Oracle Wait Events, Decoded: The Half-Dozen


A wait event is not a mystery. It’s just a label for time a session spent not on CPU — blocked, waiting for a single block to come back from disk, for a commit to flush, for another session to let go of a lock. That’s all it is. Oracle gives each kind of waiting a name, sums the time, and ranks it. The skill isn’t memorizing the catalog — Oracle ships hundreds of events — it’s knowing the half-dozen that actually show up and what each one is telling you to go fix.

So ignore the catalog.
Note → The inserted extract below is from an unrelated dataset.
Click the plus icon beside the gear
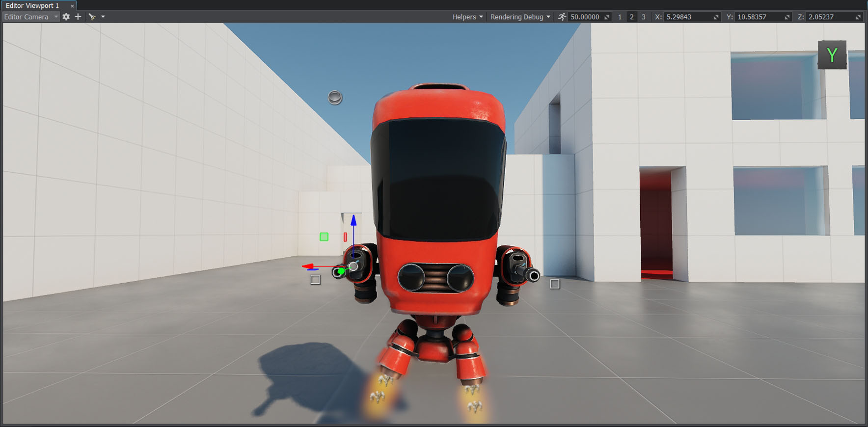The image size is (868, 427). click(x=78, y=17)
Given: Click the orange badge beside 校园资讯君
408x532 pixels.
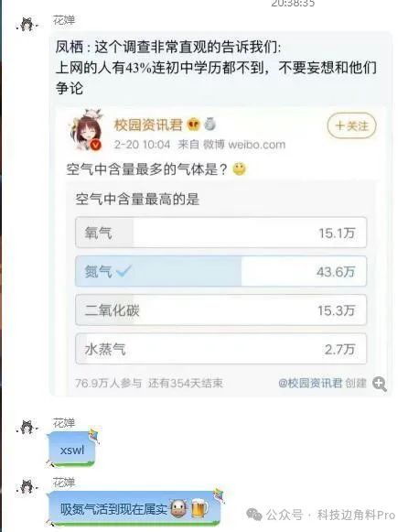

On a real database the time piles up behind a handful of events: single-block reads, multi-block scans, direct path reads, the commit wait, and a small cluster of concurrency waits. Learn those, learn to rank them by DB time instead of by raw count, and learn which ones to throw away entirely — and you can read almost any performance problem from the wait interface alone. This targets Oracle 19c, with notes on 23ai/26ai, and there’s a free lab so you can induce each event and read its signature yourself.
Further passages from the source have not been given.